Dass der Kläger den Ersatz von Vermögensnachteilen begehrt, die erst aufgrund der von ihm selbständig getroffenen Dispositionen eingetreten sind, schließt den Schadenersatzanspruch nicht aus. Zwar ist der Beamte nach geltendem Recht in der Wahl seiner Krankenvorsorge frei. Er entscheidet in eigener Verantwortung darüber, in welchem Umfang, bei welchem Versicherungsunternehmen, zu welchen Versicherungsbedingungen und welcher eigenen Beitragsverpflichtung er Vorsorge treffen oder ob er anstelle einer Versicherung selbst Rücklagen für den Krankheitsfall bilden will (vgl. Urteile vom 30. November 1964 - BVerwG 8 C 268.63 - BVerwGE 20, 44 <51> und vom 26. Oktober 1967 - BVerwG 2 C 62.67 - BVerwGE 28, 174 <176>; BVerfGE 83, 89 <105>). Gleichwohl sind die zweckverfehlten Dispositionen ein Schaden, weil dem Kläger bei ungewisser Rechtslage das Risiko nicht zuzumuten war, im Falle einer etwaigen Krankenbehandlung Aufwendungen in unabsehbarer Höhe selbst tragen zu müssen. Danach ist als Schaden ausgleichsfähig die Vermögensdifferenz, die sich aus einem Vergleich der Leistungen für den umfänglicheren Krankenversicherungsschutz und einen Krankenversicherungsschutz, der den nach materiellem Recht bestehenden Beihilfeansprüchen angepasst gewesen wäre (so genannte beihilfekonforme Versicherung), ergibt.

Der Schadenersatzanspruch setzt jedoch ein Verschulden voraus. Ebenso wie die Amtshaftung (vgl. § 839 BGB) erfordert auch die Haftung wegen Leistungsstörungen in einem Schuldverhältnis regelmäßig ein Verschulden des Verpflichteten (vgl. z.B. §§ 275, 276, 286, 323 ff. BGB).

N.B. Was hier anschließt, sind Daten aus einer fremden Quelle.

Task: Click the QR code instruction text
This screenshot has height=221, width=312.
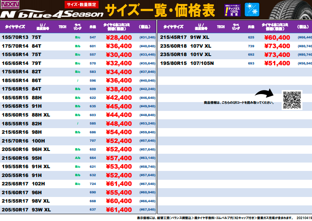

Der in den Vorschriften des Bürgerlichen Rechts zum Ausdruck kommende Rechtsgrundsatz gilt auch für die Haftung des Dienstherrn wegen Verletzung von Pflichten aus dem Beamtenverhältnis (stRspr; z.B. Urteile vom 24. August 1961 - BVerwG 2 C 165.59 - BVerwGE 13, 17 <22> und vom 25. August 1988 - BVerwG 2 C 51.86 - BVerwGE 80, 123 <125>). Hieran ist festzuhalten. Ausschließlich dem Gesetzgeber ist es vorbehalten, eine verschuldensunabhängige Schadenersatzpflicht des Dienstherrn zu normieren (vgl. zuletzt Beschluss vom 14. August 1998 - BVerwG 2 B 34.98 - Buchholz 11 Art. 33 Abs. 2 GG Nr. 23 S. 2). Einer richterlichen Rechtsfortbildung sind insoweit Grenzen gesetzt.

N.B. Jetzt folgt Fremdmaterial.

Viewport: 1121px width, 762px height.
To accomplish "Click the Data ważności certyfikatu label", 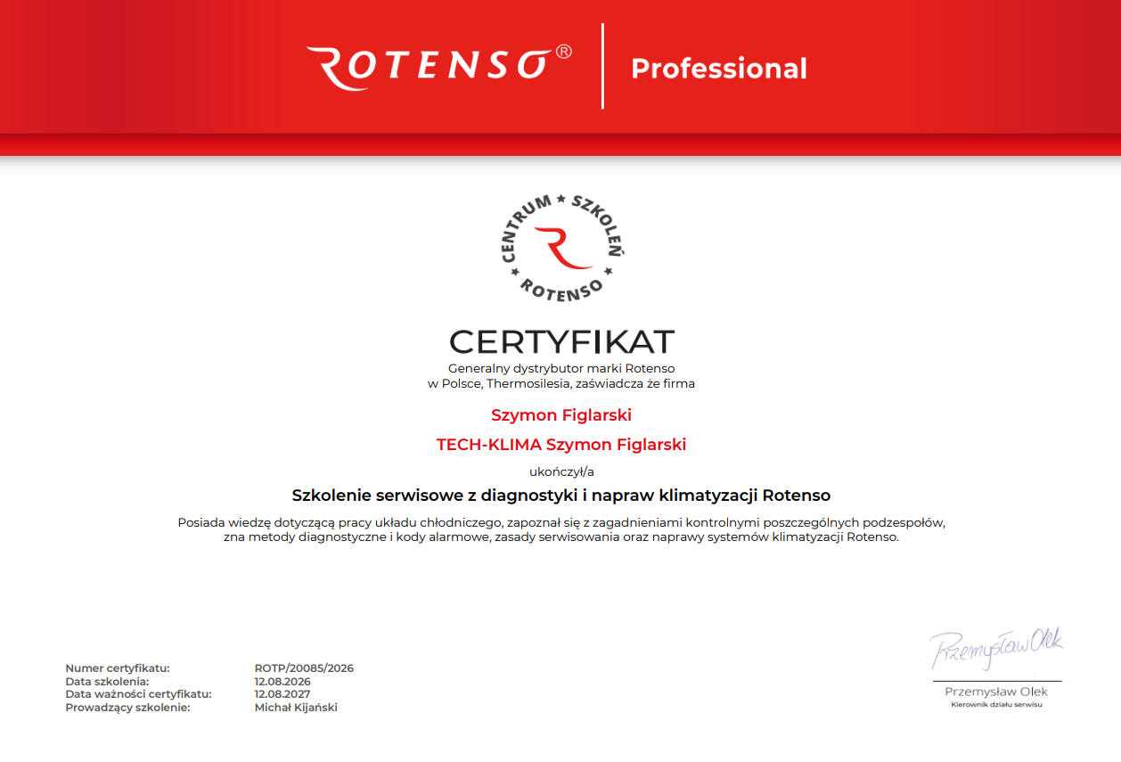I will [138, 694].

Die Frage, ob dem Beklagten im Hinblick auf die rechtswidrige Entscheidung, dem Kläger ab September 1991 kein Kindergeld für den im Jahre 1964 geborenen Sohn zu gewähren, Vorsatz oder Fahrlässigkeit vorzuwerfen ist, hat das Berufungsgericht nicht geprüft. Es hat insoweit auch keinerlei Feststellungen getroffen, die dem Revisionsgericht eine eigene Würdigung ermöglichen. Um die notwendigen Tatsachenfeststellungen nachholen zu können, ist der Rechtsstreit gemäß § 144 Abs. 3 Nr. 2 VwGO zur anderweitigen Verhandlung und Entscheidung an das Berufungsgericht zurückzuverweisen.

Beschluss

Der Wert des Streitgegenstandes wird für das Revisionsverfahren auf 1 340 DM festgesetzt (§ 13 Abs. 2 GKG).